Sales during the three-week 618 festival — started by and named after the date it wraps up — could rise by 20% over last year’s level, but that spending may eat into results for the end-of-year Singles’ Day, said EY Greater China Consulting Business Transformation Leader Sharry Wu.

«All major e-commerce platforms are doing their very best to meet consumer demand,» she said. «Compared to last year, we see more platforms doubling down on their promotional strategies by focusing on the food and beverage, home appliances, health and sports categories, which correspond to consumers’ strong demand.»

In a bid to lure shoppers, China’s e-commerce players ramped up pre-festival campaigns with Tmall and offering 50 yuan off any purchase of 300 yuan or more, better than last year’s discount.

Alibaba, however, has been hurt by the loss of several major influencers who peddled products online to their tens of millions of followers — crucial during shopping festivals.

This month, China’s top online sales host Li Jiaqi disappeared from the Alibaba-owned Taobao platform after he featured a tank-shaped dessert on the eve of the anniversary of the 1989 Tiananmen crackdown when the military killed pro-democracy protesters in Beijing — a taboo subject in mainland China.

Last year, Viya, known as the Queen of Livestreaming, was pulled from her booming sales platform after getting hit with a whopping fine for tax evasion.

Viya’s disappearance was a blow for companies like Shanghai-based chemicals makers Jahwa, which relies on Alibaba for up to 70% of its e-commerce sales.

So the company is shifting focus to mid-tier influencers with plans to hire in-house livestreamers in the future, according to a research note by CITI analysts.

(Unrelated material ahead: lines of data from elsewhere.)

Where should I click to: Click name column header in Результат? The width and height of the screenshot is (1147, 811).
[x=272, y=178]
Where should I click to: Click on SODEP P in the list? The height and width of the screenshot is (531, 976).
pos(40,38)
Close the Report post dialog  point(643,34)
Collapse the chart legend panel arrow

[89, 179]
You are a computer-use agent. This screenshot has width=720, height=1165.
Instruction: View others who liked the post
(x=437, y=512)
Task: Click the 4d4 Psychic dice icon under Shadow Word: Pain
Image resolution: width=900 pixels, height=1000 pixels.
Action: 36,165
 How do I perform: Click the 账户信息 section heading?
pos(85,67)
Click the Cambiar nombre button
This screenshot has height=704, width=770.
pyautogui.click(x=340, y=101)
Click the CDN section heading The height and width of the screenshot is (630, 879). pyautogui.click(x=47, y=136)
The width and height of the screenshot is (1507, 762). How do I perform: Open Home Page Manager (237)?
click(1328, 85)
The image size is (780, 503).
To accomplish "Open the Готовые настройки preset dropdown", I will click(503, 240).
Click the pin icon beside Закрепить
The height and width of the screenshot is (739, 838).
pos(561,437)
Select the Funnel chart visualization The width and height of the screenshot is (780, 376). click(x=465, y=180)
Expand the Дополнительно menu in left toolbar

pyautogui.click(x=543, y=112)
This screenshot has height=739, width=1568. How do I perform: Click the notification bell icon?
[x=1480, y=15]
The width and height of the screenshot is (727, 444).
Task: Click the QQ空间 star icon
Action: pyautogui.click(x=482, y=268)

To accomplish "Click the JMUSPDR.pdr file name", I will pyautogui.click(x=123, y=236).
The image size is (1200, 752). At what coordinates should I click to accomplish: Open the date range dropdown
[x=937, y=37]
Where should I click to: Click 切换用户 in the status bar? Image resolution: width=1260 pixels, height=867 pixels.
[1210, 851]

But as this year’s festival wraps up, China’s retail sales were down 6.7% on-year in May after an 11% drop in April, so the broader outlook for consumer demand was lackluster, said Jacky Lai, CEO and co-founder of online B2B wholesale marketplace Peeba.

«Discounts and promotions are far less appealing than in previous years, meaning there is less incentive to spend,» he added. «This year’s minor promotions are less likely to sway consumers’ purchasing behavior.»